Red Robin Gourmet Burgers (RRGB) stock inched down over 10% in the after-market session following lower-than-expected revenue for the third quarter. The top line remained hurt by dine-in traffic, lower average guest check and a decline in guest counts. However, the bottom line came in ahead of analysts’ expectations.
Net income dropped 37% to $1.71 million and earnings plunged 38% to $0.13 per share. Adjusted earnings fell 23.8% to $0.16 per share.
Total revenue declined 3.5% to $294.9 million due to a decrease in dine-in traffic. The top line was hurt by a decline in comparable restaurant revenue, a decline from closed restaurants and an unfavorable foreign currency exchange impact. Comparable restaurant revenue decreased 3.4%, due to a 1.5% decline in average guest check and a 1.9% decline in guest counts.

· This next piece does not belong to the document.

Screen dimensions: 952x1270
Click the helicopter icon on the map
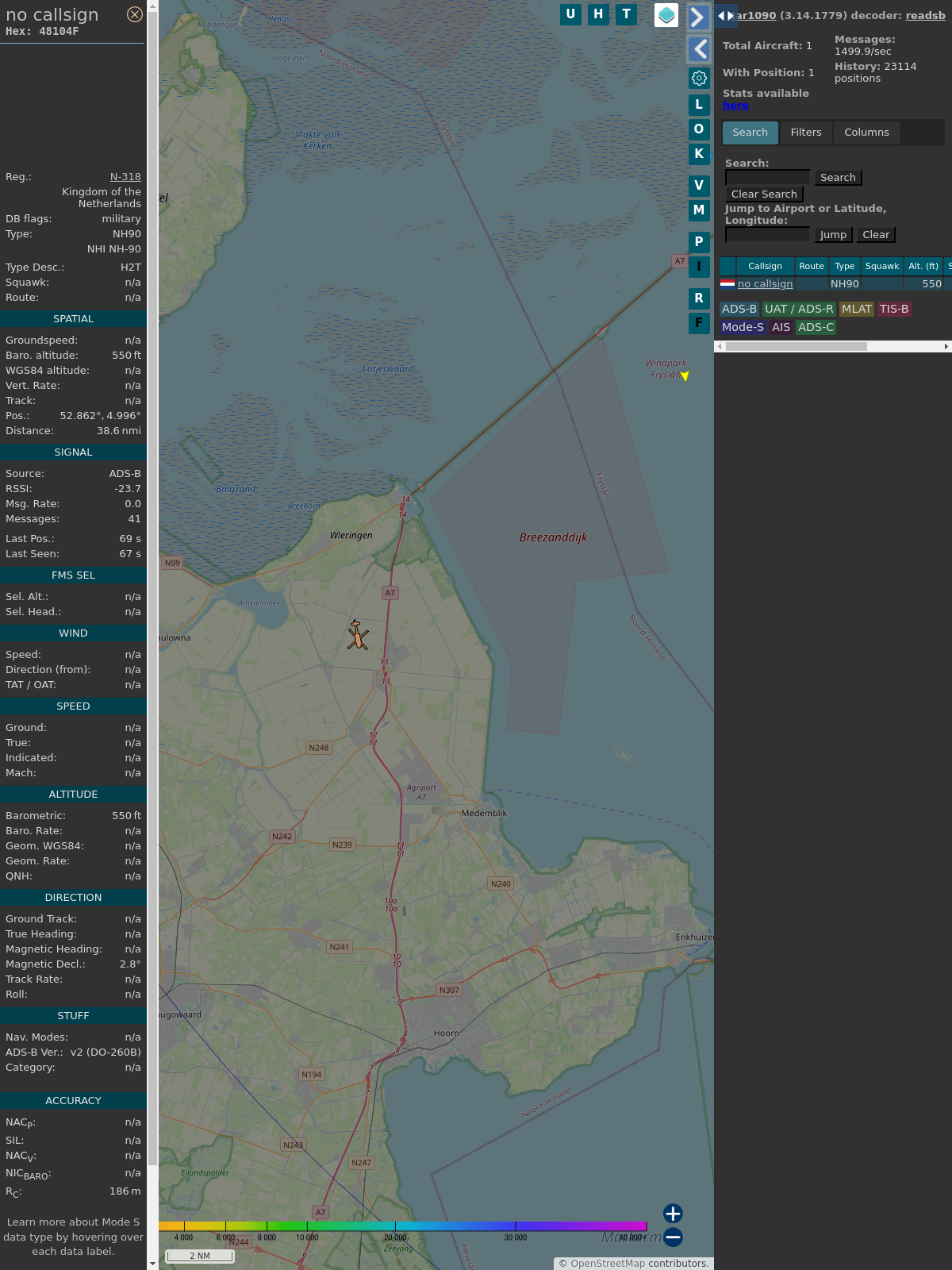coord(358,636)
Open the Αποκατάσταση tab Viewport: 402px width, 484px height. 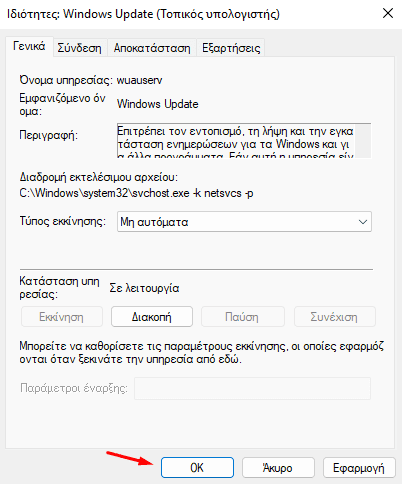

Looking ahead into the full year 2018, the company expects earnings in the range of $1.60 to $1.80 per share.
For the third quarter, restaurant-level operating profit margin fell to 16.8% from 18.6% in the previous year quarter. This was due to rises in real estate and personal property tax, sales deleverage and increase in restaurant technology, equipment repairs and maintenance, third-party delivery fees, and utility costs.
During the third quarter of 2018, the company opened two Red Robin restaurants and its franchisees opened one Red Robin restaurant.
As of October 7, 2018, the company had cash and cash equivalents of $20.4 million and total debt of $220.9 million, excluding $10.4 million of capital lease liabilities.
Shares of Red Robin Gourmet ended Tuesday’s regular session up 1.94% at $33.14 on the Nasdaq. The stock has fallen over 50% in the past year and over 41% in the year so far.